- Text provided:
Seattle's mental health crisis demands action
This article originnally appeared in the Puget Sound Business Journal’s “Wright on Center” column on June 14, 2019.
We have a mental health crisis in our city that continues to have dire consequences. It’s nearly impossible to traverse our region without encountering people in need of help, potentially putting themselves and others at risk.
This is the output of a revolving door of arrest and release because local law enforcement doesn’t have the proper tools to manage this crisis with the urgency it so desperately needs.
It’s time to explore alternative policies that will force the most at-risk individuals into treatment. It is neither humane nor American to stand by any longer.
In the 1980s the federal government began to shift funding for mental health and addiction services from the federal level to the state and regional levels. As a state and as a region we have not picked up the mantle to fund those services.
Last year, I sat down with the newly appointed Seattle Police Department Chief Carmen Best, who told me that the police department received more than 10,000 calls the previous year from folks experiencing a mental health crisis.
Best recently said that 10,412 street arrests were made in 2018 in Seattle. Twenty percent of those arrested were released the same day because they were deemed to be not mentally fit for trial.
This arrest-and-release policy is not good for public safety, nor is it good for the individual’s safety.

- Things to do:
**1.** Rewrite the passage of the article between "Seattle's mental health" and "others at risk.", inclusive, with "mental health crisis" replaced by "behavioral health emergency".
**2.** Answer these questions about the article:
(a) On what date did the article originally appear in the Puget Sound Business Journal?
(b) In what decade did the federal government begin shifting mental health and addiction funding to the state and regional levels?
(c) How many street arrests did Best say were made in Seattle in 2018?
The lines after the article come from a separate source.

- Source material:

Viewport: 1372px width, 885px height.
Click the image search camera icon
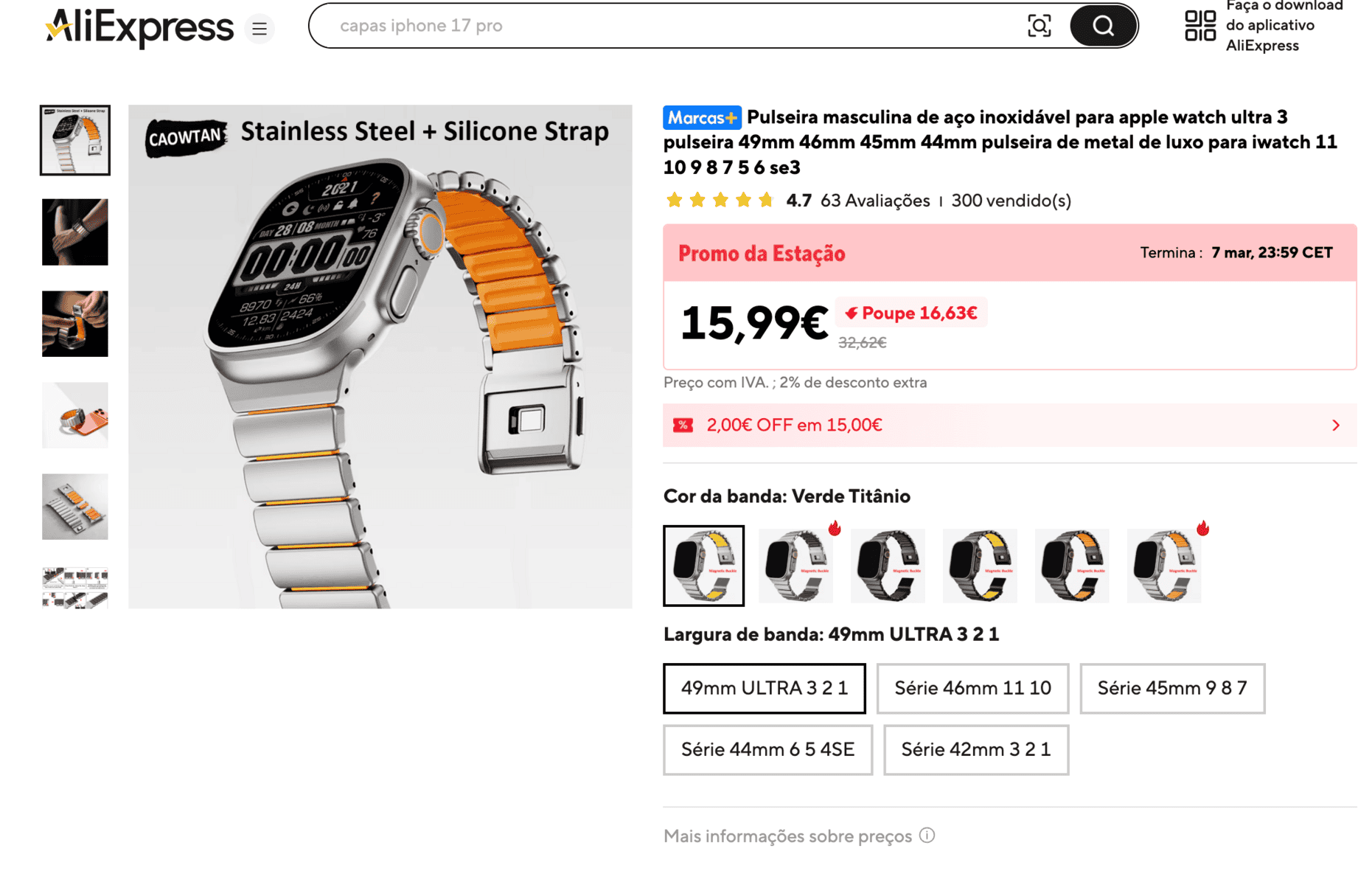(x=1039, y=26)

- Answer set:
**1.**
Seattle's behavioral health emergency demands action
This article originnally appeared in the Puget Sound Business Journal’s “Wright on Center” column on June 14, 2019.
We have a behavioral health emergency in our city that continues to have dire consequences. It’s nearly impossible to traverse our region without encountering people in need of help, potentially putting themselves and others at risk.

**2.**
(a) June 14, 2019
(b) The 1980s
(c) 10,412